A Blue and White reporter visits the Roerich Museum.
By Will Holt
Despite its proximity to Columbia, the University acts as though Nicholas Roerich Museum doesn’t exist.
The museum—housed in an elegant brownstone on West 107th Street—is not mentioned on the University website’s list of neighborhood attractions. Nor does it appear on Professor Andrew Dolkart’s self-guided walking tour of Morningside Heights. Nevertheless, the ten-minute stroll down Riverside Drive is well worth taking. (Moreover, admission to the Roerich Museum is free.)
The museum’s director, Daniel Entin, contacted Columbia several years ago in an attempt to raise awareness among students, only to be rebuffed.
“They told me, ‘Oh, no, you’re too far south,’” Entin said. “We don’t promote anything below 110th.’”
The museum holds approximately 200 works of art, nearly every one of them by Roerich, a Russian-born painter who worked in the first half of the twentieth century and cultivated the reputation of a sage.

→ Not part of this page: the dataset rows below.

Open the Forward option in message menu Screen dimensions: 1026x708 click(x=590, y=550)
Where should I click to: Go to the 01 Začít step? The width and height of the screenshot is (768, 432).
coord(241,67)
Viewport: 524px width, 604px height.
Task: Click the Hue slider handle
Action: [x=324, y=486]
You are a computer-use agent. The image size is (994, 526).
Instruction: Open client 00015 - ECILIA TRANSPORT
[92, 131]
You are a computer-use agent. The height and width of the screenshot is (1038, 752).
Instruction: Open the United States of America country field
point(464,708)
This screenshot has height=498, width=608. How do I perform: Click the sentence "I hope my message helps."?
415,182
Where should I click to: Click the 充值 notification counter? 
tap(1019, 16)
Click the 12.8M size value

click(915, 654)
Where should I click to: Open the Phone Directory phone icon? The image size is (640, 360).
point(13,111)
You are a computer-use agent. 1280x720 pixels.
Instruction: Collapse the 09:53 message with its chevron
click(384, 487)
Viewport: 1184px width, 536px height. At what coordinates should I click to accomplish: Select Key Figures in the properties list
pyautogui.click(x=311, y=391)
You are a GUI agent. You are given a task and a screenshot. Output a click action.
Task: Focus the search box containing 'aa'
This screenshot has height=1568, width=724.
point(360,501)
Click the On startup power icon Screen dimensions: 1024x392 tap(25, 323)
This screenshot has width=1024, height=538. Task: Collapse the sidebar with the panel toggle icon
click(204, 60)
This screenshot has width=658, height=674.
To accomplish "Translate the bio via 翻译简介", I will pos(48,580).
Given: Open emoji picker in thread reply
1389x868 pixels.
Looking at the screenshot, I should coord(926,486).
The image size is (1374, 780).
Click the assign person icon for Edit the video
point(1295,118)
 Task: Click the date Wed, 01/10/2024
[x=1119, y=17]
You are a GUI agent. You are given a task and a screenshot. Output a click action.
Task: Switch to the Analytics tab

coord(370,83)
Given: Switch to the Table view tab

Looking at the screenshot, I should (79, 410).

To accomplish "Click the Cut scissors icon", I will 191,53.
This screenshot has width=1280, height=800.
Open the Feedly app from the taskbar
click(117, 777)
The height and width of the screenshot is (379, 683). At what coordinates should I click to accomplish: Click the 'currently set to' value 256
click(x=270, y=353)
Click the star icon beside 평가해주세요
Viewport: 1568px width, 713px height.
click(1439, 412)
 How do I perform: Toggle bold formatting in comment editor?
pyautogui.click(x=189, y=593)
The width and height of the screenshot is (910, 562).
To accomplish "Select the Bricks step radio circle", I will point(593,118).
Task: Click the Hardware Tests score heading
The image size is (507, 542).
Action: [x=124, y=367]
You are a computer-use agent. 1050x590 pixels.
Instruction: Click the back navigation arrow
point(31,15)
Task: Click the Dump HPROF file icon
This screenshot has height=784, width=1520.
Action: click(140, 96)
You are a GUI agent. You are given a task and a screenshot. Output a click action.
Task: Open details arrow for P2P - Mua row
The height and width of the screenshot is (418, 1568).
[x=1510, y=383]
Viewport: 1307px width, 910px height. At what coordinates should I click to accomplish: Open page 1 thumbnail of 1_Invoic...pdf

The number of careers he adopted and continents he traversed would seem astounding for any single person. Known primarily as an artist, Roerich’s contributions range from archaeology to literature to peacemaking among other far-flung fields of interest. He designed the stage and costumes for the debut production of Stravinsky’s The Rite of Spring.
Roerich was born in late-19th century St. Petersburg, though his travels brought him to landscapes as disparate as New York City and the Himalayas. It was in the latter destination that he was able to realize his vision most completely. Having moved his family to India’s Kullu Valley in 1928, the mountains became his muse.
Entin, who has spent about 30 years with the museum, insists that the collection holds a peculiar sort of magic. “I walked in the front door one day and got ensnared,” he told me. “It’s about the interrelatedness of things, the interdependence of things. So you might say this is a place for idealists.”
Entin’s initial astonishment is understandable given the breadth and diversity of the collection, which includes a number of icons and literary texts. The common thread running through all of Roerich’s work appears to be a kind of universalist spirituality, a fundamental belief in the unity of all faiths—“New Age” before New Age.
“He promoted the unity of all religions,” said Entin. “The fundamental concepts of all religions are the same [for Roerich]—it’s just the words that are different.”
Many of the paintings contained within the Roerich museum are done in luminous tempera on textured canvas. Even his landscapes appear to humming with an ethereal energy.
“Everything is alive in Roerich’s work,” Entin observed. “He tried to show that in his paintings. In his mountains, the rocks are alive.”
Other works portray the founding moments of the world’s great religions. One painting shows Moses bent over flat rock, rather suggestively carving out the Ten Commandments. Another depicts the prophet Muhammad being visited by the angel Gabriel. “I’m worried that someday somebody’s going to walk in here and drive a knife through it,” said Entin, only half joking.
The museum also holds regular poetry readings and musical performances. “We hold these concerts in furtherance of Roerich’s idea to help the creative poet,” said Entin. “There’s this notion that’s hard to understand for people these days that beauty can save the world.”
When I asked Entin what effect he hoped the museum would have on its visitors, he paused for a moment and smiled. “That every once in a while someone will walk in the front door and burst into tears,” he said. “That’s what I want.”